Step-by-step Luhn algorithm
- Starting from the right, move left and double every second digit.
- If doubling creates a number greater than 9, subtract 9 from it.
- Sum all digits.
- If total modulo 10 equals 0, the number is valid.
To generate a check digit, we compute the total as if the final digit is unknown, then choose the digit that makes the total divisible by 10.
Example
Suppose your base number is 7992739871.
- Calculated check digit: 3
- Complete number: 79927398713
If you run validation on 79927398713, it passes the Luhn check.
Where Luhn is commonly used
- Credit and debit card number validation
- Payment token and identifier sanity checks
- Government and telecom identifiers in some regions
- Internal product or account reference numbers
Important limitations
The Luhn algorithm is for error detection, not security. It can catch many accidental mistakes (like single-digit typos), but it does not protect against fraud or intentional manipulation.
- It is not encryption.
- It does not verify that an account is real, active, or funded.

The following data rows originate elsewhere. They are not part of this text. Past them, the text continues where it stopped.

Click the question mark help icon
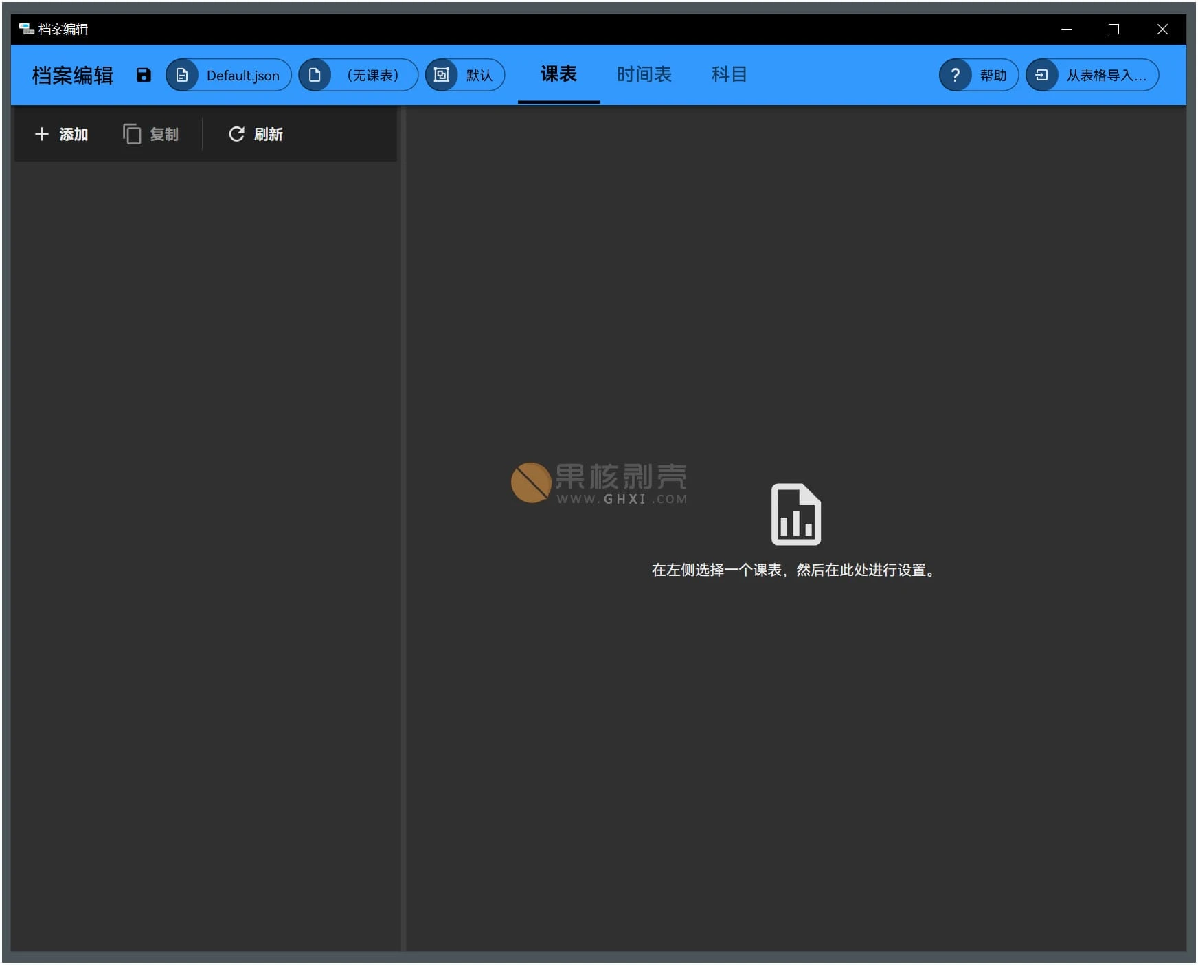 [x=955, y=75]
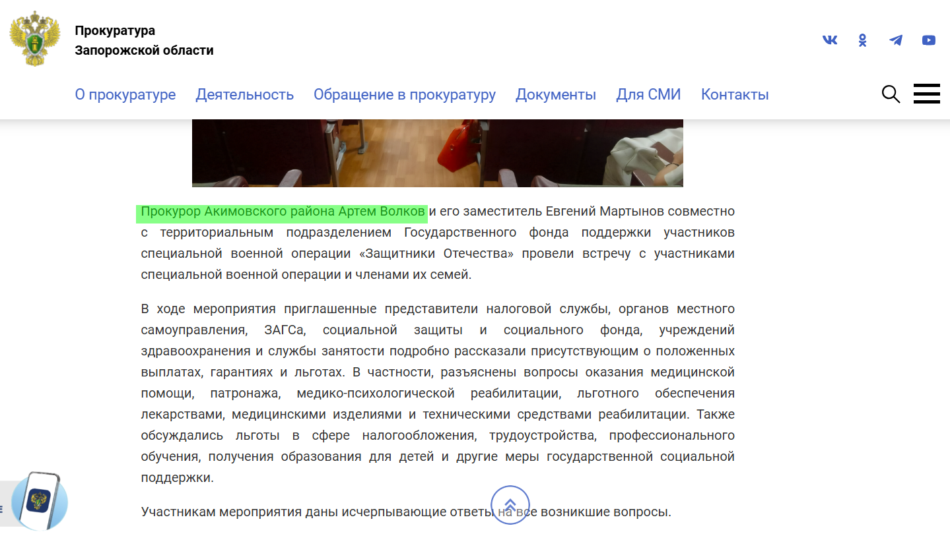The image size is (950, 536).
Task: Open the highlighted Артем Волков link
Action: (x=283, y=211)
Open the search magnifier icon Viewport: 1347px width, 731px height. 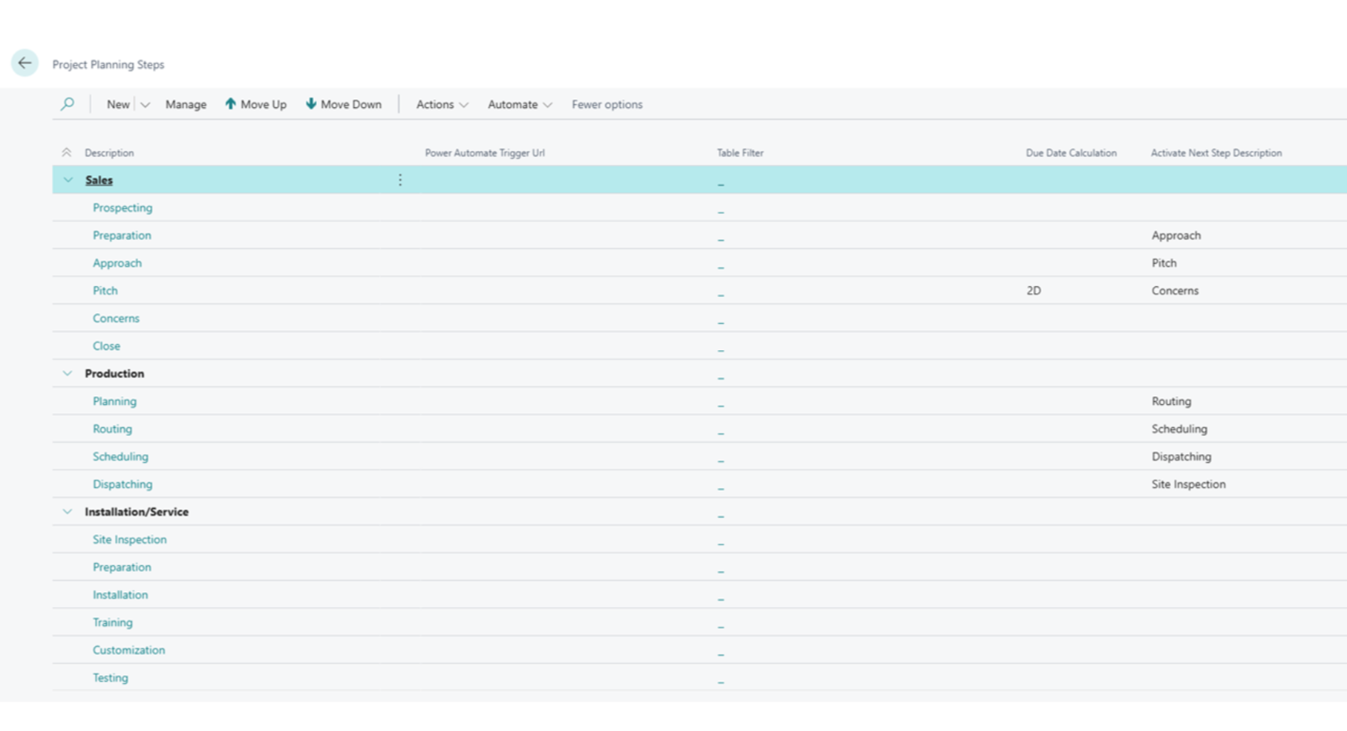click(68, 104)
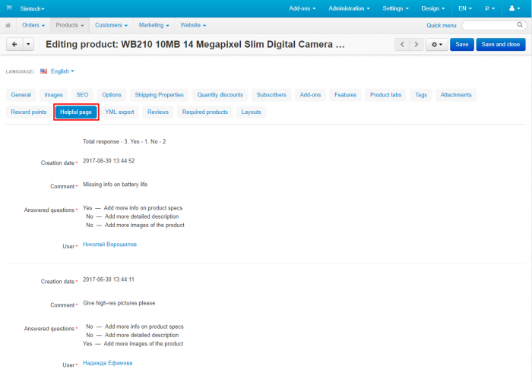Image resolution: width=532 pixels, height=382 pixels.
Task: Open the Add-ons top menu
Action: [x=302, y=8]
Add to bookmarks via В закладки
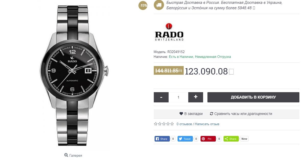Viewport: 304px width, 160px height. pos(191,114)
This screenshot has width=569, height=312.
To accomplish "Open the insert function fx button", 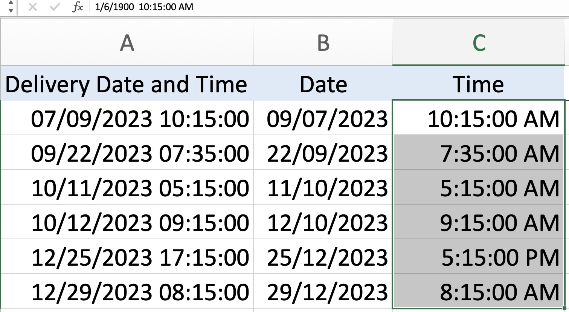I will click(x=78, y=7).
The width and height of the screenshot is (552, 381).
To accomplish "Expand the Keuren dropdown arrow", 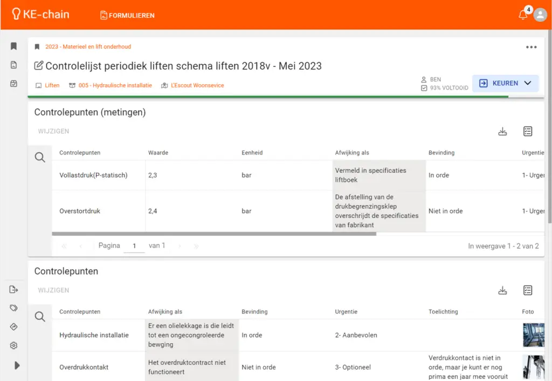I will pos(528,83).
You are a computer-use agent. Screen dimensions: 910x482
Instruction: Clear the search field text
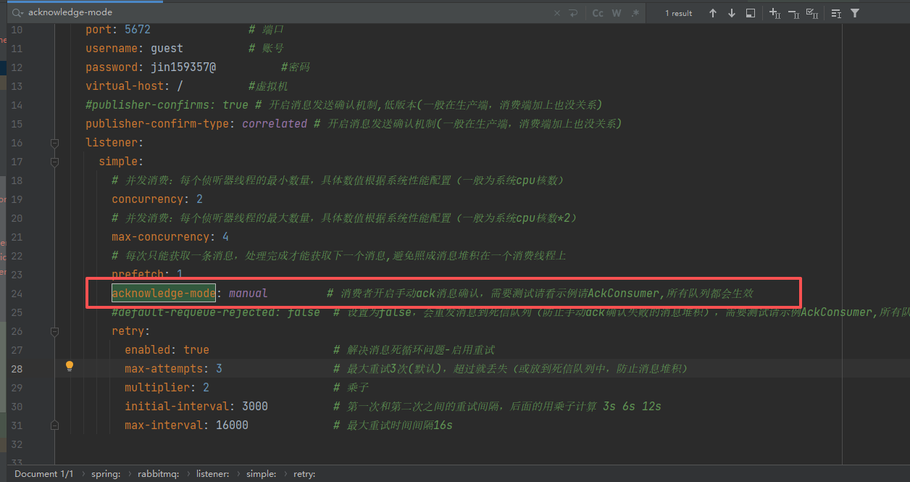point(556,13)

- It should be combined with server-side checks and business rules.
Developer note
If you are implementing this in software, sanitize user input so that spaces and dashes are ignored. The calculator on this page already does that by stripping non-digit characters before calculation.
// Pseudocode
digits = onlyDigits(input)
sum = 0
parity = length(digits) % 2
for i in 0..length-1:
d = int(digits[i])
if i % 2 == parity:
d = d * 2
if d > 9: d -= 9
sum += d
valid = (sum % 10 == 0)
FAQ
Can I include spaces or dashes?
Yes. The calculator ignores separators and uses digits only.
What length should the number be?
Luhn itself does not enforce one length. Different industries define their own length rules.
Does a valid Luhn result mean the card/account exists?
No. It only means the number format is mathematically consistent with the Luhn checksum.